Ce n'est pas macOS Mojave qui pose un problème, mais Apple qui ne veut plus prendre en charge les mises à jour des pilotes... https://www.macg.co/os-x/2018/10/apple-ne-veut-plus-gerer-les-pilotes-dimpression-pour-macos-103905 ...et en plus les fabricants font la sourde oreille !


----------



## castel (16 Décembre 2018)

Oui on peut le voir comme ça, ce qui n'empêche que jusque là je n'avais aucun problèmes de fonctionnement, et ce n'est pas mon scanner qui a évolué mais OS.
Pour un consommateur pas spécialiste, ceux à qui s'adresse les produits Apple, c'est bien eux les coupables d'autant que l'information (et merci pour le lien) est à diffusion très réduite.
Quels sont les scanneurs compatibles ?
Est-ce que Apple nous informe ?


----------



## Locke (16 Décembre 2018)

castel a dit:


> Pour un consommateur pas spécialiste, ceux à qui s'adresse les produits Apple, c'est bien eux les coupables d'autant que l'information (et merci pour le lien) est à diffusion très réduite.


Non, de tout temps Apple et Microsoft n'ont jamais été obligés de proposer une mise à jour directe ou automatique des imprimantes, c'était un service gracieux. Pour moi, on ne va pas en débattre, ce serait trop long, ce sont bien les fabricants qui font la sourde oreille pour proposer une mise à jour de leur gamme de matériels lorsqu'une version de Windows ou macOS est sortie.

C'est bien plus simple pour les fabricants de ne plus proposer de mise à jour, de traîner la patte, pour la réactualisation, c'est quand même beaucoup plus lucratif pour eux que l'on soit obligé d'acheter une nouvelle imprimante/scanner.


----------



## castel (17 Décembre 2018)

J'ai trouvé une application, VueScan, qui a fonctionné du premier coup.
https://www.hamrick.com/download.html
C'est une version de test et pour une utilisation sans filigrane, il faut s'acquitter de 35€/an pour 4 ordi, ou 90€ illimité.
C'est plus économique que de racheter un multifonctions mais ... cher quand même.
En connaissez-vous d'autres ?


----------



## Moonwalker (17 Décembre 2018)

Samsung a vendu sa division imprimante et scanners à Hewlett-Packard. Donc pour les mises à jour, il n’y a rien à espérer.



castel a dit:


> J'ai trouvé une application, VueScan, qui a fonctionné du premier coup.
> https://www.hamrick.com/download.html
> C'est une version de test et pour une utilisation sans filigrane, il faut s'acquitter de 35€/an pour 4 ordi, ou 90€ illimité.
> C'est plus économique que de racheter un multifonctions mais ... cher quand même.
> En connaissez-vous d'autres ?


Non.

J’ai eu le même problème avec un scanner Canon. Aujourd'hui VueScan fait le boulot.
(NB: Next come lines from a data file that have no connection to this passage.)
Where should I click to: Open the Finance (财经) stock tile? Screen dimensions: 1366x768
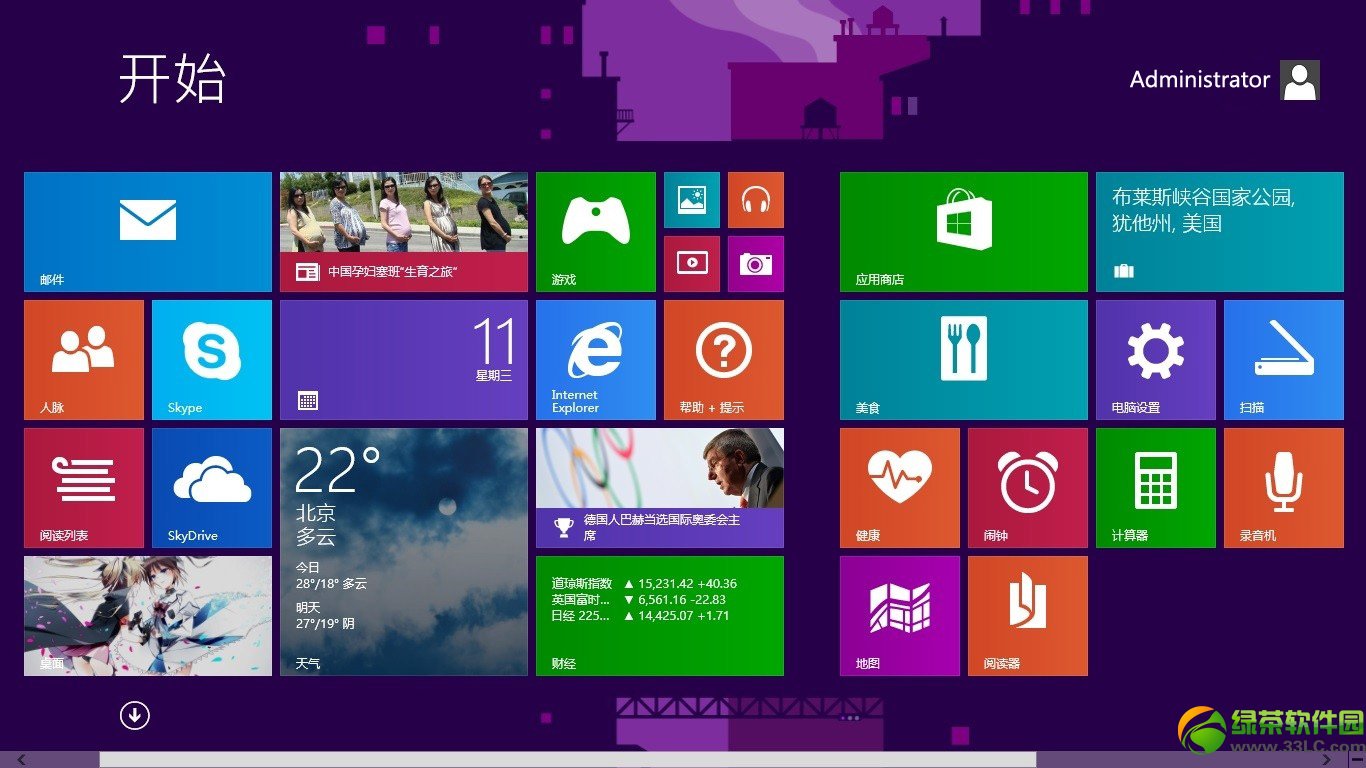[660, 615]
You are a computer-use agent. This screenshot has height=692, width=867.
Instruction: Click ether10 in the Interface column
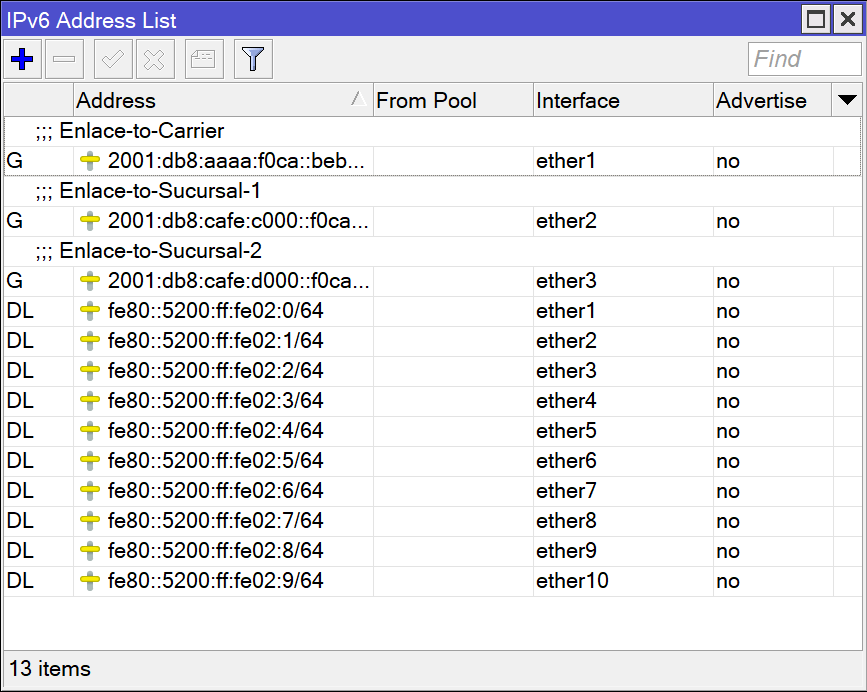pos(572,581)
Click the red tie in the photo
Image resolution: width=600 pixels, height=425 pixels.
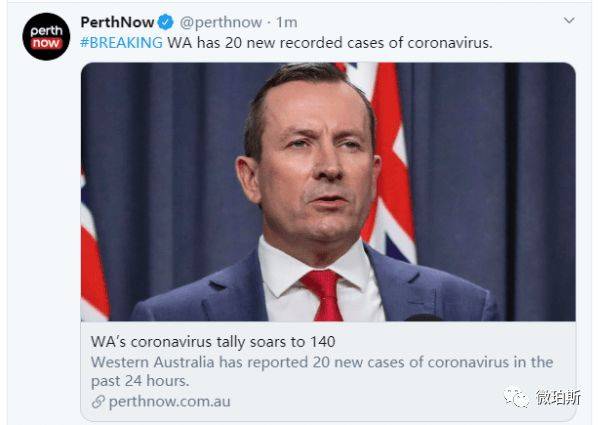click(324, 295)
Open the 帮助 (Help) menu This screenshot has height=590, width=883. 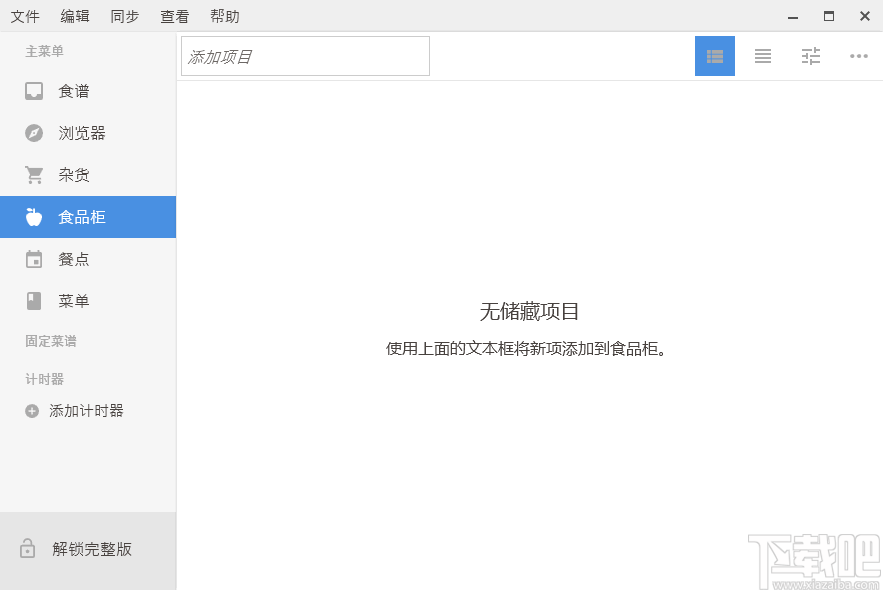[224, 16]
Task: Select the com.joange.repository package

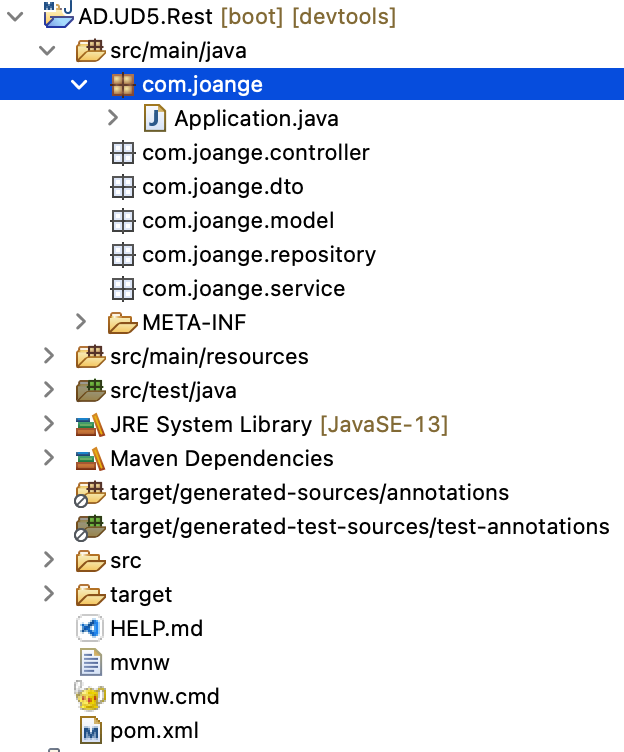Action: (258, 255)

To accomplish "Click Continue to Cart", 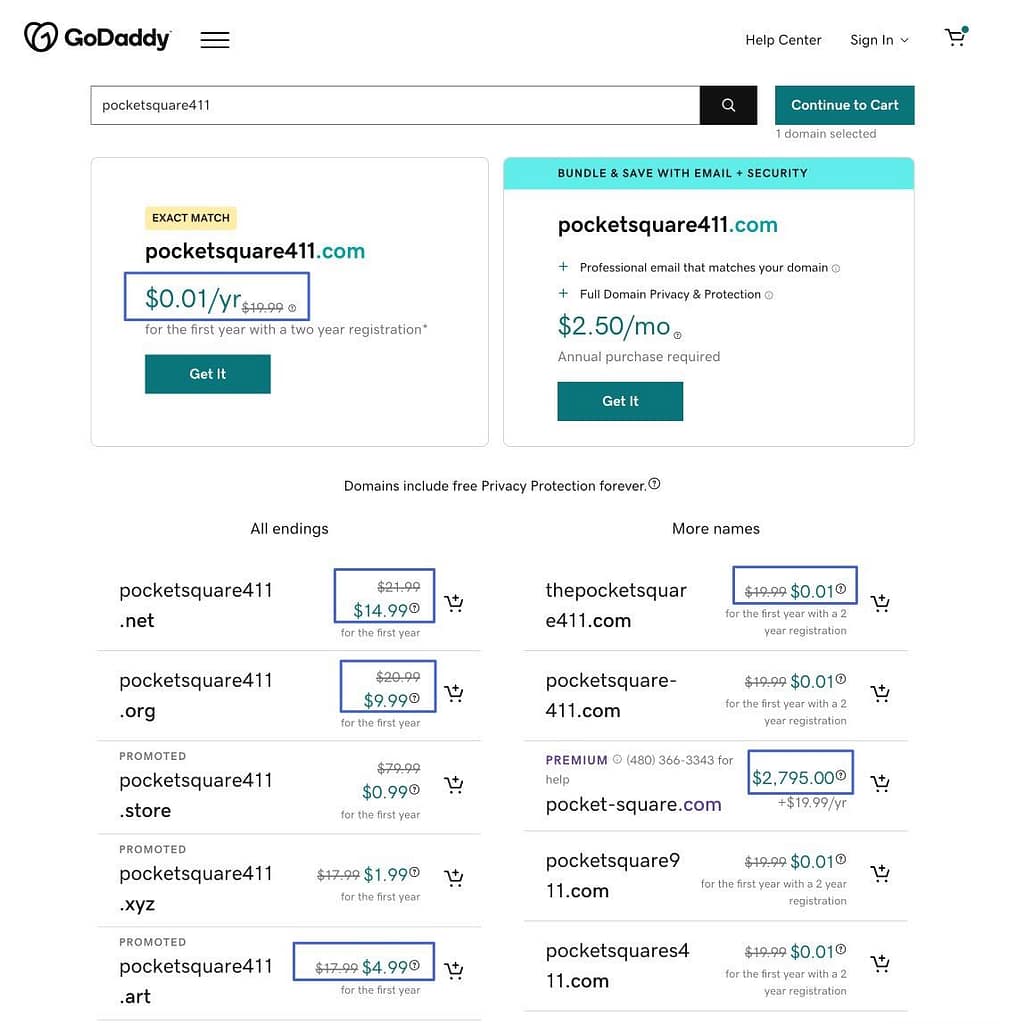I will click(x=844, y=104).
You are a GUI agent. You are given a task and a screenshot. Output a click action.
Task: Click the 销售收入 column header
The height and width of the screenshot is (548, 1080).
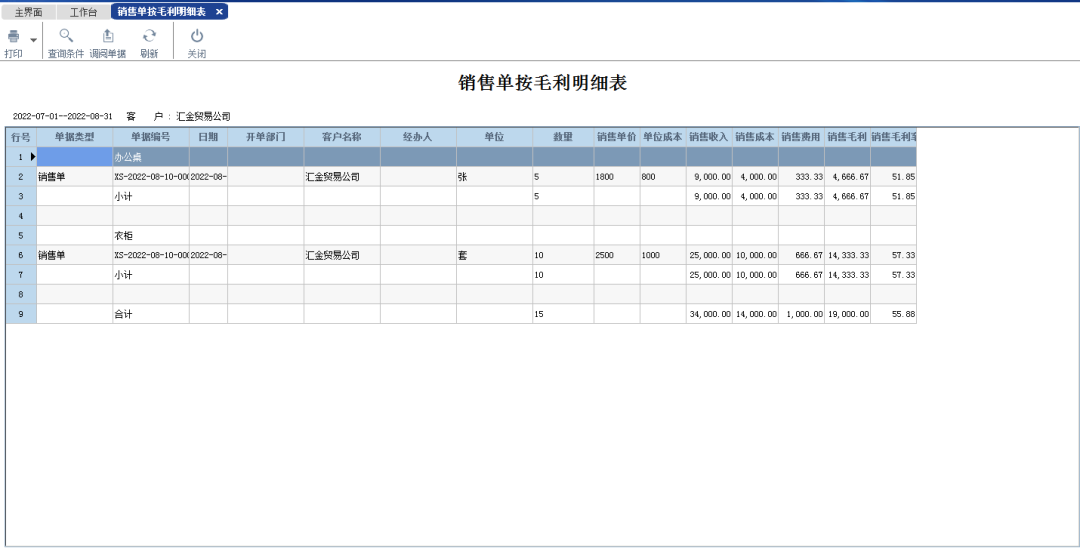click(x=708, y=137)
Préférer la version Pro, plus chère mais plus d’options (OCR, détramage, profondeur couleurs, etc.) donc plus utile.


Et je veux rectifier une légende qui court encore, jusqu’ici : Apple ne fait pas les pilotes des imprimantes et scanners. Ce sont les fabricants qui les développent et Apple ne fait que les distribuer en fonction de leur disponibilité. On retrouve les mêmes logiciels sur leurs sites, et même plus.

Apple ne s’occupe que de CUPS, les fondations de l’impression sur macOS, et d’ICA, le protocole de numérisation via Transfert d’images et Aperçu.


----------



## Minou45 (18 Décembre 2018)

PJG a dit:


> Bonjour,
> vous utilisez quoi comme application pour scanner ?


J'ai le même problème avec l'imprimeraientmante SAMSUNG CLX-3305
L'imprimante fonctionne mais pas le scan.
En PDF, pas de message, ni de fichier créé
En Jpeg pas de fichier créé, mais un message d'erreur.
Au secours...


----------



## bogs! (26 Janvier 2019)

Bonjour à tous,

Je viens de mettre à jour MacOs sous Mojave, et j'avoue qu'avant de faire la maj j'avais oublié combien il m'avait été difficile de faire marcher correctement mon imprimante laser couleur samsung (c483) déjà sous 10.12, entre mises à jour pilotes et firmware pour ne plus avoir de bug. J'ai eu les mêmes problèmes que cités ici, c'est pourquoi j'ai trouvé ce post. Encore aujourd'hui, malgré les pilotes à jour trouvés sur le support Samsung/HP, j'arrive à imprimer mais pas numériser via l'interface habituelle MacOs. Le scan se lance, préaffiche le contenu, mais quand on lance la numerisation, arrivé à 100% apparait l'erreur "le scanner a retourné une erreur..." ou qqchose comme ca. Pas de fichier créé, rien.

J'ai néanmoins trouvé une solution si cela peut encore intéresser du monde: sur le support Samsung/HP, pour 10.14 il n'y a à ce jour encore que 2 pilotes téléchargeables. Mais si vous sélectionnez 10.13 il y a aussi des logiciels à télécharger, notamment "Samsung Easy Document Creator" qui permet la numérisation sous 10.14. C'est 100% gratuit, pas hyper convivial pour enchainer les scans, pas vu d'OCR, mais je n'ai certainement pas tout vu et je n'ai que des besoins basiques.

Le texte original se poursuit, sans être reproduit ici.